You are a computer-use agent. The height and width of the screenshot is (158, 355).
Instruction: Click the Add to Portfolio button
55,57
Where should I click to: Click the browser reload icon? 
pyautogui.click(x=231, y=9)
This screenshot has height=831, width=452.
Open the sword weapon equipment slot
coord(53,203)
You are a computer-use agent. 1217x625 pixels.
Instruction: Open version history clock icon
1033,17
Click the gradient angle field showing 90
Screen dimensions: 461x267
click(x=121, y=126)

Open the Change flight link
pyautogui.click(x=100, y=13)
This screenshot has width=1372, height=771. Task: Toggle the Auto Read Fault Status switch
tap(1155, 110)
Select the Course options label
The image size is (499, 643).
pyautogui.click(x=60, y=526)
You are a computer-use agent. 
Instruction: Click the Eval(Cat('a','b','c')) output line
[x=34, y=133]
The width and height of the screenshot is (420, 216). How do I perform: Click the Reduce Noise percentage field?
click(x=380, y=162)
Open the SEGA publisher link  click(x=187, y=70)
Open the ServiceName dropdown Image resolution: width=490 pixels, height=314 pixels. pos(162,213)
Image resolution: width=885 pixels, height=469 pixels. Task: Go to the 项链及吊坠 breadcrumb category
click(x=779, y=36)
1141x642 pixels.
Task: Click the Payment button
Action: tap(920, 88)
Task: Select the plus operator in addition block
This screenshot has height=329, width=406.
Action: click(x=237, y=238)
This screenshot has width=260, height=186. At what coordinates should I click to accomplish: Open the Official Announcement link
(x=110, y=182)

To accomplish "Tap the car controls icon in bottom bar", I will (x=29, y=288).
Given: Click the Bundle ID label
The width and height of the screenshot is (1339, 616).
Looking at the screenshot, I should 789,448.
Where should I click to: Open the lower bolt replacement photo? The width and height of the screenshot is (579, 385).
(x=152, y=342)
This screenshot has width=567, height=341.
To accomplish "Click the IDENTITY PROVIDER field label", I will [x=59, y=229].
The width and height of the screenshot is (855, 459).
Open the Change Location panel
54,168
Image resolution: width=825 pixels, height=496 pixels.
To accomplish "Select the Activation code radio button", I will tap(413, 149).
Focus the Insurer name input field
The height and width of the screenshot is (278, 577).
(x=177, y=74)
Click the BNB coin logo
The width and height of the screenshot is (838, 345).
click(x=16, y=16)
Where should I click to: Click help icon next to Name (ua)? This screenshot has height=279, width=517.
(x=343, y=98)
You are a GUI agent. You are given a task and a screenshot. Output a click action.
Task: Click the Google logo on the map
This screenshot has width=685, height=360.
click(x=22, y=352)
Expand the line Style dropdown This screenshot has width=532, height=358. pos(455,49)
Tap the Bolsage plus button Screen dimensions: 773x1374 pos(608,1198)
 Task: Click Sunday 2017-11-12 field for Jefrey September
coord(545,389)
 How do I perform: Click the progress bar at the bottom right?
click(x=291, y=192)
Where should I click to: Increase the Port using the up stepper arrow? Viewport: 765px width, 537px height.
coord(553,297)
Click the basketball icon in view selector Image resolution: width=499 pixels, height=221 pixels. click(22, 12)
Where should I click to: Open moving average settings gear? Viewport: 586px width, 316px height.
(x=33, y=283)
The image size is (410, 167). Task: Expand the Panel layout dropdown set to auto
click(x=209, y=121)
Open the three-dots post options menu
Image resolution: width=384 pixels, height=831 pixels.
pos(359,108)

——————

[PROBLEM TO SOLVE] Retype every line of the material exactly as given.

[TASK RESPONSE]
You are a computer-use agent. The height and width of the screenshot is (158, 355).
Instruction: Click the Add to Portfolio button
55,57
Where should I click to: Click the browser reload icon? 
pyautogui.click(x=231, y=9)
This screenshot has height=831, width=452.
Open the sword weapon equipment slot
coord(53,203)
You are a computer-use agent. 1217x625 pixels.
Instruction: Open version history clock icon
1033,17
Click the gradient angle field showing 90
Screen dimensions: 461x267
click(x=121, y=126)

Open the Change flight link
pyautogui.click(x=100, y=13)
This screenshot has width=1372, height=771. Task: Toggle the Auto Read Fault Status switch
tap(1155, 110)
Select the Course options label
The image size is (499, 643).
pyautogui.click(x=60, y=526)
You are a computer-use agent. 
Instruction: Click the Eval(Cat('a','b','c')) output line
[x=34, y=133]
The width and height of the screenshot is (420, 216). How do I perform: Click the Reduce Noise percentage field?
click(x=380, y=162)
Open the SEGA publisher link  click(x=187, y=70)
Open the ServiceName dropdown Image resolution: width=490 pixels, height=314 pixels. pos(162,213)
Image resolution: width=885 pixels, height=469 pixels. Task: Go to the 项链及吊坠 breadcrumb category
click(x=779, y=36)
1141x642 pixels.
Task: Click the Payment button
Action: tap(920, 88)
Task: Select the plus operator in addition block
This screenshot has height=329, width=406.
Action: click(x=237, y=238)
This screenshot has width=260, height=186. At what coordinates should I click to accomplish: Open the Official Announcement link
(x=110, y=182)

To accomplish "Tap the car controls icon in bottom bar", I will (x=29, y=288).
Given: Click the Bundle ID label
The width and height of the screenshot is (1339, 616).
Looking at the screenshot, I should 789,448.
Where should I click to: Open the lower bolt replacement photo? The width and height of the screenshot is (579, 385).
(x=152, y=342)
This screenshot has width=567, height=341.
To accomplish "Click the IDENTITY PROVIDER field label", I will [x=59, y=229].
The width and height of the screenshot is (855, 459).
Open the Change Location panel
54,168
Image resolution: width=825 pixels, height=496 pixels.
To accomplish "Select the Activation code radio button", I will tap(413, 149).
Focus the Insurer name input field
The height and width of the screenshot is (278, 577).
(x=177, y=74)
Click the BNB coin logo
The width and height of the screenshot is (838, 345).
click(x=16, y=16)
Where should I click to: Click help icon next to Name (ua)? This screenshot has height=279, width=517.
(x=343, y=98)
You are a GUI agent. You are given a task and a screenshot. Output a click action.
Task: Click the Google logo on the map
This screenshot has width=685, height=360.
click(x=22, y=352)
Expand the line Style dropdown This screenshot has width=532, height=358. pos(455,49)
Tap the Bolsage plus button Screen dimensions: 773x1374 pos(608,1198)
 Task: Click Sunday 2017-11-12 field for Jefrey September
coord(545,389)
 How do I perform: Click the progress bar at the bottom right?
click(x=291, y=192)
Where should I click to: Increase the Port using the up stepper arrow? Viewport: 765px width, 537px height.
coord(553,297)
Click the basketball icon in view selector Image resolution: width=499 pixels, height=221 pixels. click(22, 12)
Where should I click to: Open moving average settings gear? Viewport: 586px width, 316px height.
(x=33, y=283)
The image size is (410, 167). Task: Expand the Panel layout dropdown set to auto
click(x=209, y=121)
Open the three-dots post options menu
Image resolution: width=384 pixels, height=831 pixels.
pos(359,108)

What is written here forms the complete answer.